Dataset records
%%
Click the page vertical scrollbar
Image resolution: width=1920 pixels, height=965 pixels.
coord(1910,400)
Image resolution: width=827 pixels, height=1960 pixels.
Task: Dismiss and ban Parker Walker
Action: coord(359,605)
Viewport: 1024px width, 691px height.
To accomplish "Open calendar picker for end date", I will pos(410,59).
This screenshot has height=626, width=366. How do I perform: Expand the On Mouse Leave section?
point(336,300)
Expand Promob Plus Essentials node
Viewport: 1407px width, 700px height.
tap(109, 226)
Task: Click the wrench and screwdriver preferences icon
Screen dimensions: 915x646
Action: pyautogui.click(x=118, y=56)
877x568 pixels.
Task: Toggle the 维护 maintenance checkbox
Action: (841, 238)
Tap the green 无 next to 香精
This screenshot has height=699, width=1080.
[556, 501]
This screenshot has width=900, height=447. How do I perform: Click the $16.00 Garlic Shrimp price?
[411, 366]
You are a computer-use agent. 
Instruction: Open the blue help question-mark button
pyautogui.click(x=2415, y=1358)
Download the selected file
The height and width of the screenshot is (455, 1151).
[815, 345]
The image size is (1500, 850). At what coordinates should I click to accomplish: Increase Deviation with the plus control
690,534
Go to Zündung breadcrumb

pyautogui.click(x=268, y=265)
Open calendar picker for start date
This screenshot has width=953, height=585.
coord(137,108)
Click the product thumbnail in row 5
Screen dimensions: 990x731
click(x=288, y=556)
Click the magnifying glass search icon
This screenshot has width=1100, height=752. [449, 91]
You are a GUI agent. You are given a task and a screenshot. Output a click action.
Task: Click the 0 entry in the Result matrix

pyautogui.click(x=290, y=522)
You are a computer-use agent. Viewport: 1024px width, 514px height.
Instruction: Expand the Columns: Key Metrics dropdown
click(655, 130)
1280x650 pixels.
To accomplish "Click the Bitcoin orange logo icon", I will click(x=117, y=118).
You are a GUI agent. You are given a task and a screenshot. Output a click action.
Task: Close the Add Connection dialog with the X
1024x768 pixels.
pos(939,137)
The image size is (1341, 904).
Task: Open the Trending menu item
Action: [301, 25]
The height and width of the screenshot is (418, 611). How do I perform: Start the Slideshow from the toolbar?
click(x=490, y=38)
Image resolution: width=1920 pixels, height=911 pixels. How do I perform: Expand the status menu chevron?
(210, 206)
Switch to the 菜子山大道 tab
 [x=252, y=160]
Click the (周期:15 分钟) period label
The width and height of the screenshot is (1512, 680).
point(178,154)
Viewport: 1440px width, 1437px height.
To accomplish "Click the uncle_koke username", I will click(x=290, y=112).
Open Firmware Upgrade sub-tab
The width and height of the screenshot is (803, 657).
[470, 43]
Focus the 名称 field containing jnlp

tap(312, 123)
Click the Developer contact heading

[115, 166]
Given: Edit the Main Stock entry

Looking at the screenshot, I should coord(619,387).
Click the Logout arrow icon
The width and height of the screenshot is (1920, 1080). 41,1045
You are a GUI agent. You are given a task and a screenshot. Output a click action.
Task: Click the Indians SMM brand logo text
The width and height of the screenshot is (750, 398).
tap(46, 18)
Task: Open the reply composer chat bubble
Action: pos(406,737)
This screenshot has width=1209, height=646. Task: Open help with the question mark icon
%%
Rewrite all of the items above, replacing each "Viewport" with "Window" and keeping everything else the same.

#### OUTPUT BELOW
Click the page vertical scrollbar
Image resolution: width=1920 pixels, height=965 pixels.
coord(1910,400)
Image resolution: width=827 pixels, height=1960 pixels.
Task: Dismiss and ban Parker Walker
Action: coord(359,605)
Window: 1024px width, 691px height.
To accomplish "Open calendar picker for end date", I will pos(410,59).
This screenshot has height=626, width=366. How do I perform: Expand the On Mouse Leave section?
point(336,300)
Expand Promob Plus Essentials node
Window: 1407px width, 700px height.
tap(109, 226)
Task: Click the wrench and screwdriver preferences icon
Screen dimensions: 915x646
Action: pyautogui.click(x=118, y=56)
877x568 pixels.
Task: Toggle the 维护 maintenance checkbox
Action: (841, 238)
Tap the green 无 next to 香精
This screenshot has height=699, width=1080.
[556, 501]
This screenshot has width=900, height=447. How do I perform: Click the $16.00 Garlic Shrimp price?
[411, 366]
You are a computer-use agent. 
Instruction: Open the blue help question-mark button
pyautogui.click(x=2415, y=1358)
Download the selected file
The height and width of the screenshot is (455, 1151).
[815, 345]
The image size is (1500, 850). At what coordinates should I click to accomplish: Increase Deviation with the plus control
690,534
Go to Zündung breadcrumb

pyautogui.click(x=268, y=265)
Open calendar picker for start date
This screenshot has width=953, height=585.
coord(137,108)
Click the product thumbnail in row 5
Screen dimensions: 990x731
click(x=288, y=556)
Click the magnifying glass search icon
This screenshot has width=1100, height=752. [449, 91]
You are a GUI agent. You are given a task and a screenshot. Output a click action.
Task: Click the 0 entry in the Result matrix

pyautogui.click(x=290, y=522)
You are a computer-use agent. Window: 1024px width, 514px height.
Instruction: Expand the Columns: Key Metrics dropdown
click(655, 130)
1280x650 pixels.
To accomplish "Click the Bitcoin orange logo icon", I will click(x=117, y=118).
You are a GUI agent. You are given a task and a screenshot. Output a click action.
Task: Close the Add Connection dialog with the X
1024x768 pixels.
pos(939,137)
The image size is (1341, 904).
Task: Open the Trending menu item
Action: [301, 25]
The height and width of the screenshot is (418, 611). How do I perform: Start the Slideshow from the toolbar?
click(x=490, y=38)
Image resolution: width=1920 pixels, height=911 pixels. How do I perform: Expand the status menu chevron?
(210, 206)
Switch to the 菜子山大道 tab
 [x=252, y=160]
Click the (周期:15 分钟) period label
The width and height of the screenshot is (1512, 680).
point(178,154)
Window: 1440px width, 1437px height.
To accomplish "Click the uncle_koke username", I will click(x=290, y=112).
Open Firmware Upgrade sub-tab
The width and height of the screenshot is (803, 657).
[470, 43]
Focus the 名称 field containing jnlp

tap(312, 123)
Click the Developer contact heading

[115, 166]
Given: Edit the Main Stock entry

Looking at the screenshot, I should coord(619,387).
Click the Logout arrow icon
The width and height of the screenshot is (1920, 1080). 41,1045
You are a GUI agent. You are given a task and a screenshot. Output a click action.
Task: Click the Indians SMM brand logo text
The width and height of the screenshot is (750, 398).
tap(46, 18)
Task: Open the reply composer chat bubble
Action: pos(406,737)
This screenshot has width=1209, height=646. Task: Open help with the question mark icon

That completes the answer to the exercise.